Exercise brief:
Reproduce the records from the line containing "You are a computer-use agent. The" through the end of the records, changing "underline" to "border" and leaving everything else the same.

--------------------

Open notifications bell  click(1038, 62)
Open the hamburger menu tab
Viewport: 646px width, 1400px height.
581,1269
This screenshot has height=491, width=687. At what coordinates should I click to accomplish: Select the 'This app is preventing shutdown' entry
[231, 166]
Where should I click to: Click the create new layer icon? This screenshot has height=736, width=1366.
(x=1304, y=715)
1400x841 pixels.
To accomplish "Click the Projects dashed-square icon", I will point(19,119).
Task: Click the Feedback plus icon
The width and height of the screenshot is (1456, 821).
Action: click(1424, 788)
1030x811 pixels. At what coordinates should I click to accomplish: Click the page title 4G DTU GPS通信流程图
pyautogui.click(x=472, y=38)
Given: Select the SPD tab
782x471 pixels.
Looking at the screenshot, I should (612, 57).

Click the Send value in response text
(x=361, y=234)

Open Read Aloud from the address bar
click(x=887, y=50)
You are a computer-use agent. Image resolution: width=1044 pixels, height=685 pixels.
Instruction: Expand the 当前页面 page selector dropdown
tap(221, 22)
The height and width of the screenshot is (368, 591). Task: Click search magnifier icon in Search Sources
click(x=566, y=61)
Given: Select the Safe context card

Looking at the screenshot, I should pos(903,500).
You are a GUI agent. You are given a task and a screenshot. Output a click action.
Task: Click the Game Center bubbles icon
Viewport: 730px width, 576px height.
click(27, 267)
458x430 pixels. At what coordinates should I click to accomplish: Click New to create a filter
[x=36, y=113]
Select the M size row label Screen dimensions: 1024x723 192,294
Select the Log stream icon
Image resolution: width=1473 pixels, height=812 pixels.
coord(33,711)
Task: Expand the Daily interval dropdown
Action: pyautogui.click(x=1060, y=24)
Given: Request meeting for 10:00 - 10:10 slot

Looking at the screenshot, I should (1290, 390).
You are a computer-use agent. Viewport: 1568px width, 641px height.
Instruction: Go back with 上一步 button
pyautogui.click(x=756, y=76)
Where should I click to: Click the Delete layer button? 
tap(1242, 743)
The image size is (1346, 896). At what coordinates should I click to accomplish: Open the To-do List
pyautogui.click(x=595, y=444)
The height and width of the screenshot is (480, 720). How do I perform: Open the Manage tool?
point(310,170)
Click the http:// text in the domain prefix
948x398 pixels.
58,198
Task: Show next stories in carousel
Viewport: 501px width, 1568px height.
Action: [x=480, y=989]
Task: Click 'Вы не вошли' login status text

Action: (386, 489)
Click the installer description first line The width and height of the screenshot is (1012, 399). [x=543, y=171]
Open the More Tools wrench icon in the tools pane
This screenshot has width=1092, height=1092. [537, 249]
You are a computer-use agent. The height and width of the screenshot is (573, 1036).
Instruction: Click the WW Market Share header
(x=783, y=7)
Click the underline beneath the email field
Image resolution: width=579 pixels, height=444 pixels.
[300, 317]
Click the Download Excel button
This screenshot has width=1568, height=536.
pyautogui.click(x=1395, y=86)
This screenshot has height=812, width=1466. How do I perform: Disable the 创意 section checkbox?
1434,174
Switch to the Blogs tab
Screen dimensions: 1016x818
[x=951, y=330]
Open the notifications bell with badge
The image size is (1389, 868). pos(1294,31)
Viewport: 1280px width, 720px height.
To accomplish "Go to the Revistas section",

--------------------

The completed task:
You are a computer-use agent. The height and width of the screenshot is (573, 1036).
Instruction: Click the WW Market Share header
(x=783, y=7)
Click the border beneath the email field
Image resolution: width=579 pixels, height=444 pixels.
[300, 317]
Click the Download Excel button
This screenshot has width=1568, height=536.
pyautogui.click(x=1395, y=86)
This screenshot has height=812, width=1466. How do I perform: Disable the 创意 section checkbox?
1434,174
Switch to the Blogs tab
Screen dimensions: 1016x818
[x=951, y=330]
Open the notifications bell with badge
The image size is (1389, 868). pos(1294,31)
Viewport: 1280px width, 720px height.
To accomplish "Go to the Revistas section",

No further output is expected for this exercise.